Zoo Review: Ripley Waterfowl Conservancy

This month, we'll be doing to short reviews of two bird-focused facilities.  We'll be starting with one that I'd long wanted to visit, and finally just had the chance.  Tucked away in Litchfield, Connecticut - about halfway between New York and Boston - is one the largest and most significant waterfowl collections in the country.  

               

Dr. S. Dillon Ripley served as the Secretary of the Smithsonian Institution, having a tenure that was responsible for the tremendous growth and rejuvenation of the once-staid museum complex.  One of his greatest passions, however, was always birds, and waterfowl in particular.  Even as a teenage in Litchfield in the 1920s, Ripley began amassing a collection of ducks, geese, and swans.  He would go on to have tremendous breeding success with many species, including the first North American breedings of the nene, red-breasted goose, and Laysan teal.

Ripley's legacy lives on in the facility that now sits on his family's land, seasonally open to the public.  Well, part of it, anyway - about one-tenth of the Conservancy is open as a bird garden, with aviaries, pheasantries, and ponds.  The rest is managed as wildlife habitat, providing valuable resting space for migrating birds that are making their way down the Eastern Seaboard.

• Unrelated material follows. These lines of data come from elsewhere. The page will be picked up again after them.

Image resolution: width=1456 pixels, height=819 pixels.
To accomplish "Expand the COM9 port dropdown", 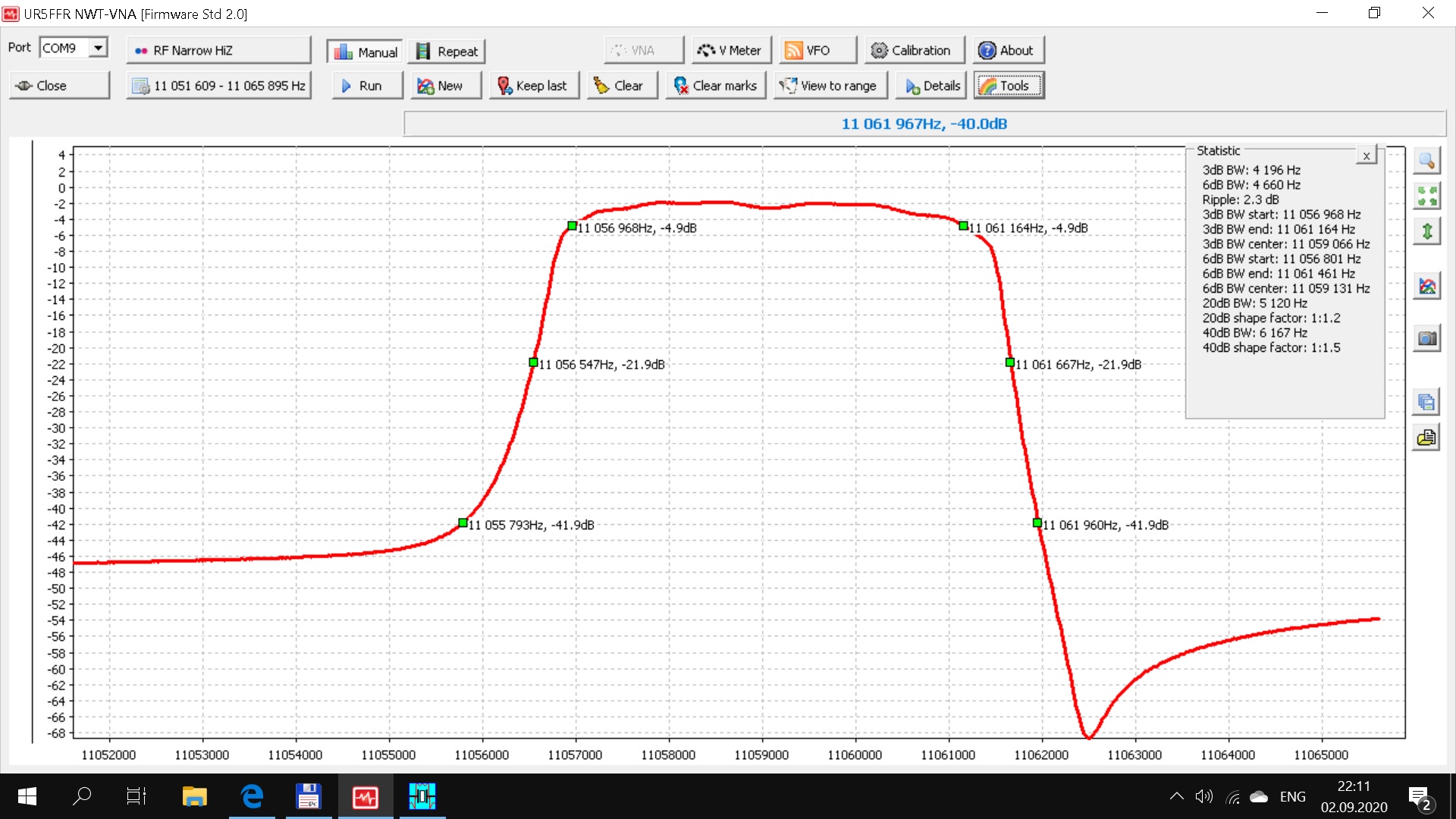I will point(98,48).
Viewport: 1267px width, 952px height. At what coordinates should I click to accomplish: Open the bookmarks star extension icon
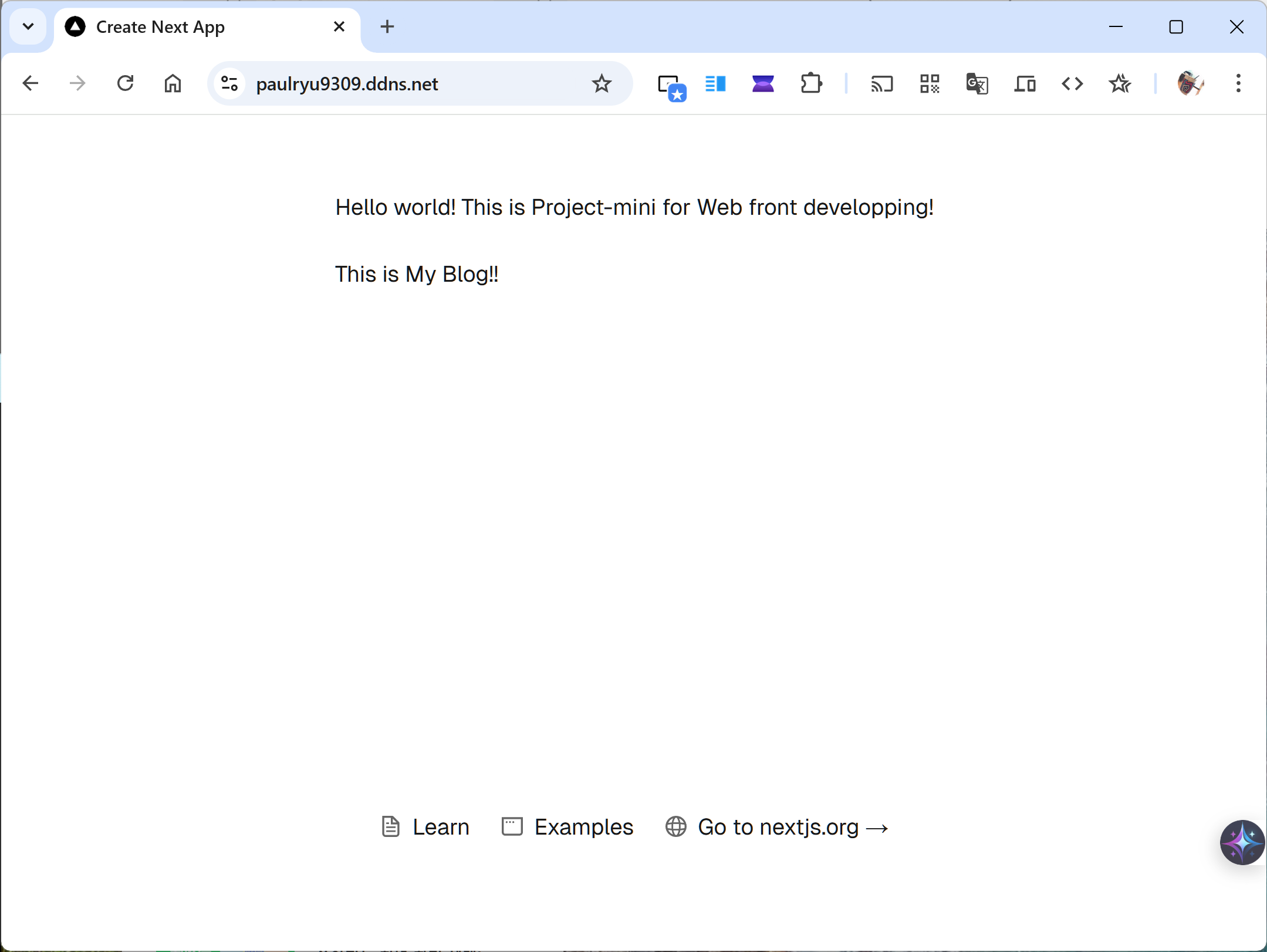coord(1120,84)
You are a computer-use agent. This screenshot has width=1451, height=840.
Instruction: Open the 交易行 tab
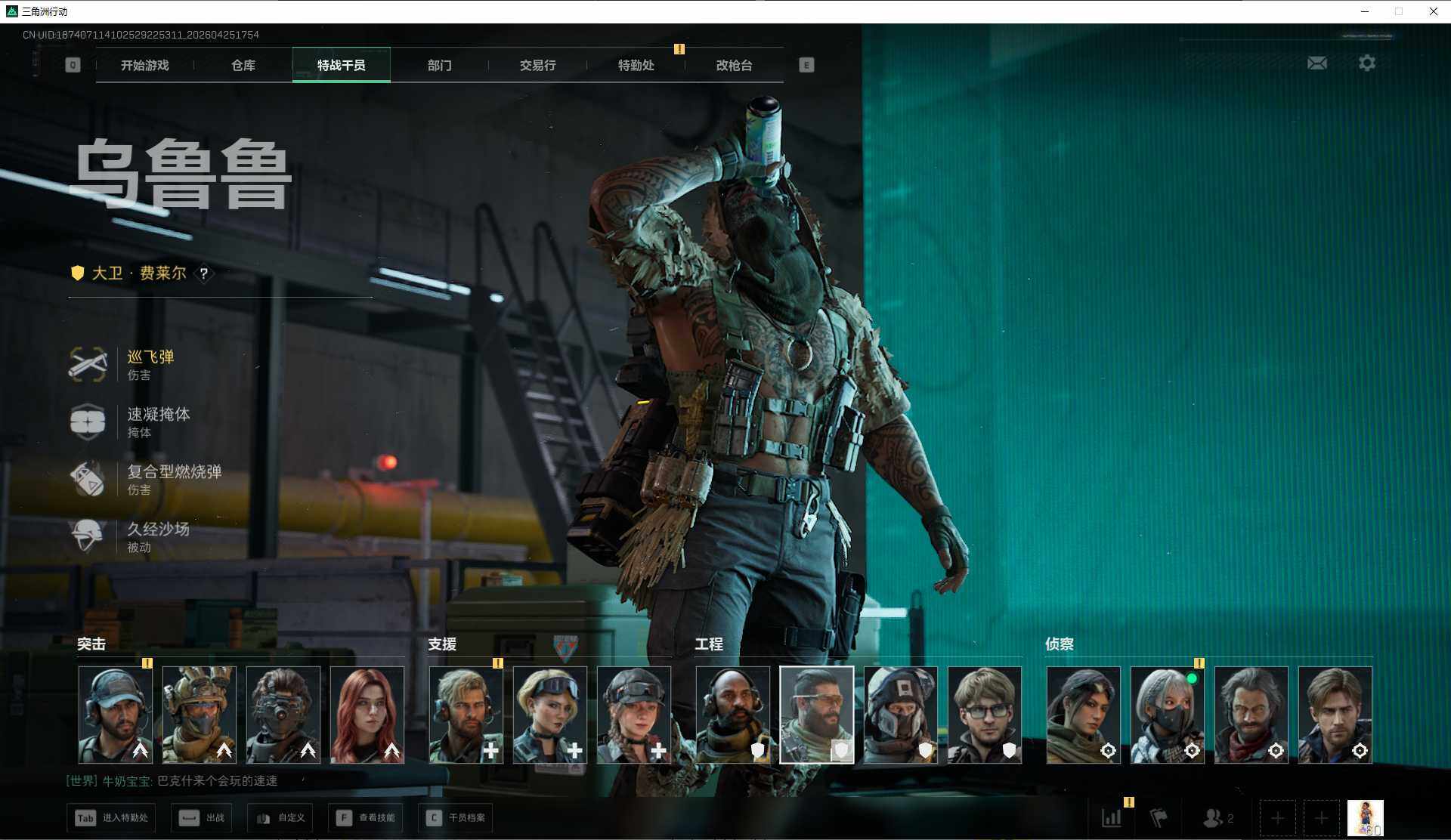click(x=537, y=66)
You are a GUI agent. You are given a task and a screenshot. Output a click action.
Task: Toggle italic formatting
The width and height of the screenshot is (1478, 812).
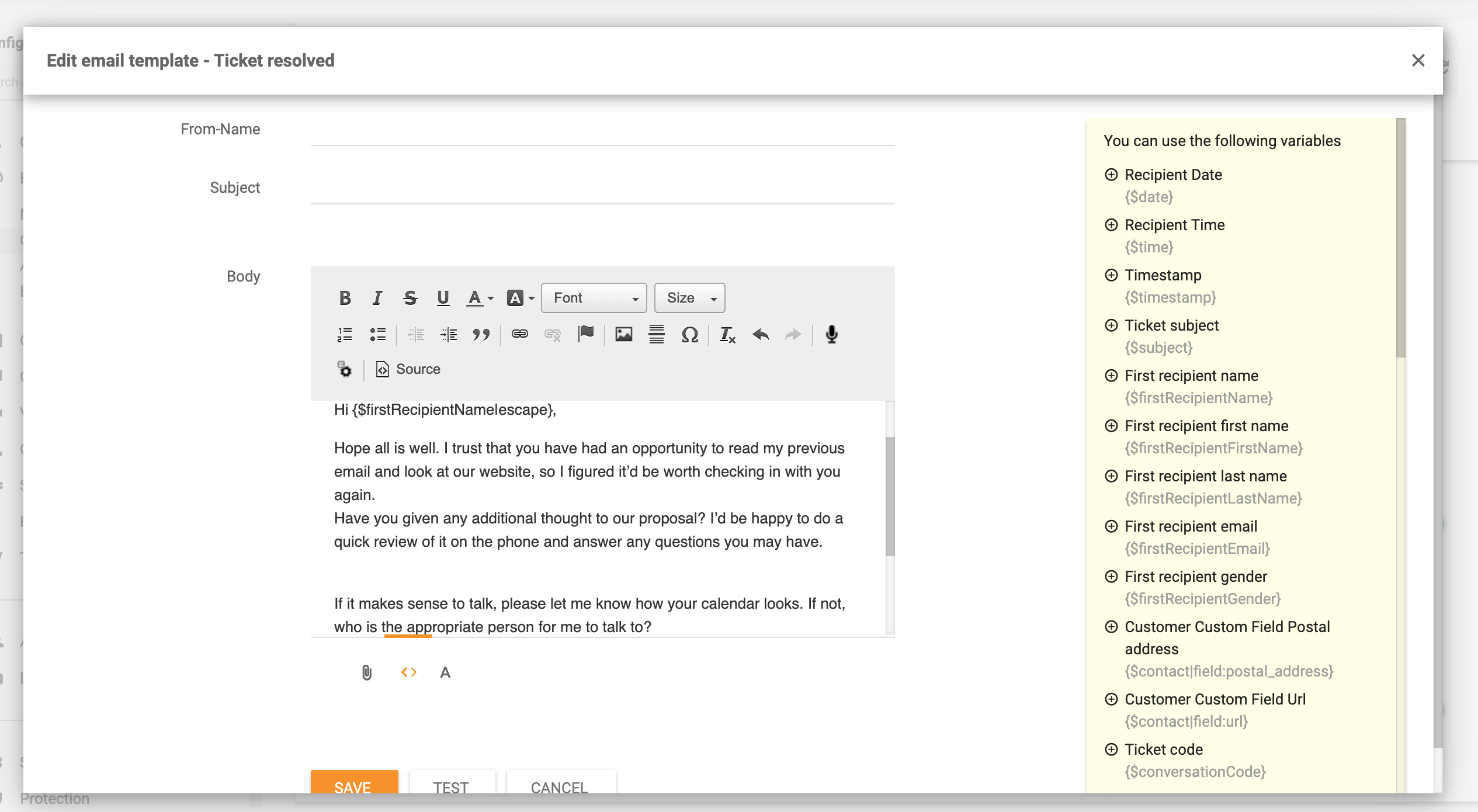pyautogui.click(x=377, y=298)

Ripley isn't a very large facility, and it doesn't take too long for a casual visitor to walk through.  It is a very pleasant place, though, with spacious, well-furnished aviaries - some walk-through, others walk-by - and I've long maintained that waterfowl are some of the best birds to just sit and watch.  Unlike passerines (certainly unlike hummingbirds), they tend to let you admire their beauty and their behavior in an unhurried manner, going about their business, feeding and courting and bickering.  Waterfowl are definitely the specialty of the house here, with the focus largely being on the more cold-tolerant species, including many of the sea ducks, which often are not well-represented in conventional zoos (though the tropical species are not entirely neglected here).  Most of the waterfowl are in aviaries, with the swans - of which five species are maintained - kept on large, open pond.

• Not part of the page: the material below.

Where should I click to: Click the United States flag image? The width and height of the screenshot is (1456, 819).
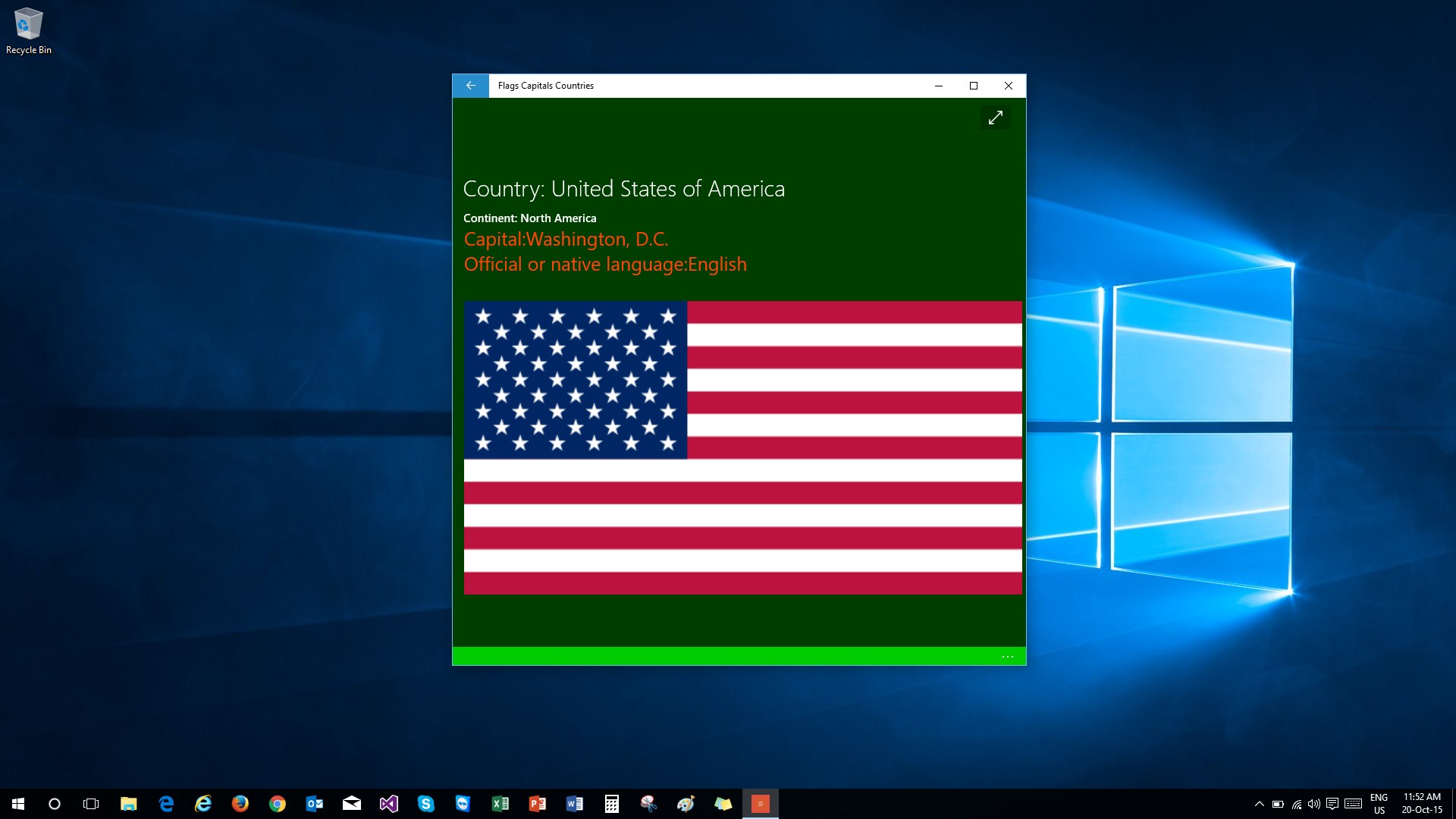(x=742, y=447)
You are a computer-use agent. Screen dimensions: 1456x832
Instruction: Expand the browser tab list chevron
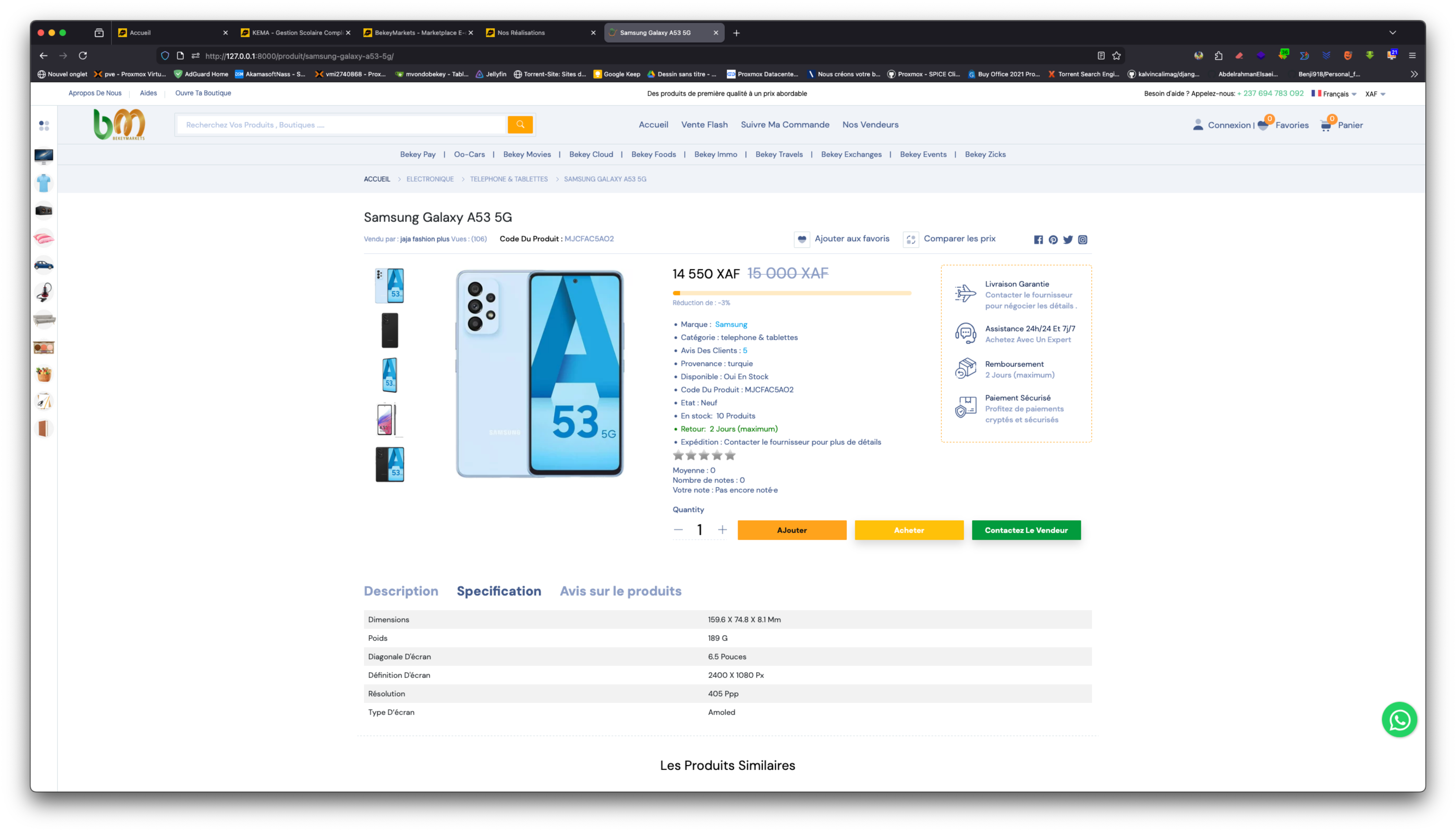coord(1393,33)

Waterfowl are the focus, but not at the complete exclusion of other birds.  Wading birds are interspersed with the waterfowl.  At the time of my visit, there was a newly-opened pheasantry, a simple but elegant corridor leading through aviaries of different species, from the very commonly-kept golden and Lady Amherst pheasants to the nearly-extinct Vietnam pheasant.  There are several species of cranes (including Siberians, a species I rarely see) and a smattering of passerines.  

Compared to Sylvan Heights, the other public waterfowl-specialist facility in the country, the selection here is much more limited and the collection smaller, but the quality of the exhibits, the interesting collection, and the historical significance of the place make Ripley Waterfowl Conservancy a must-see for bird enthusiasts... or even just casual admirers.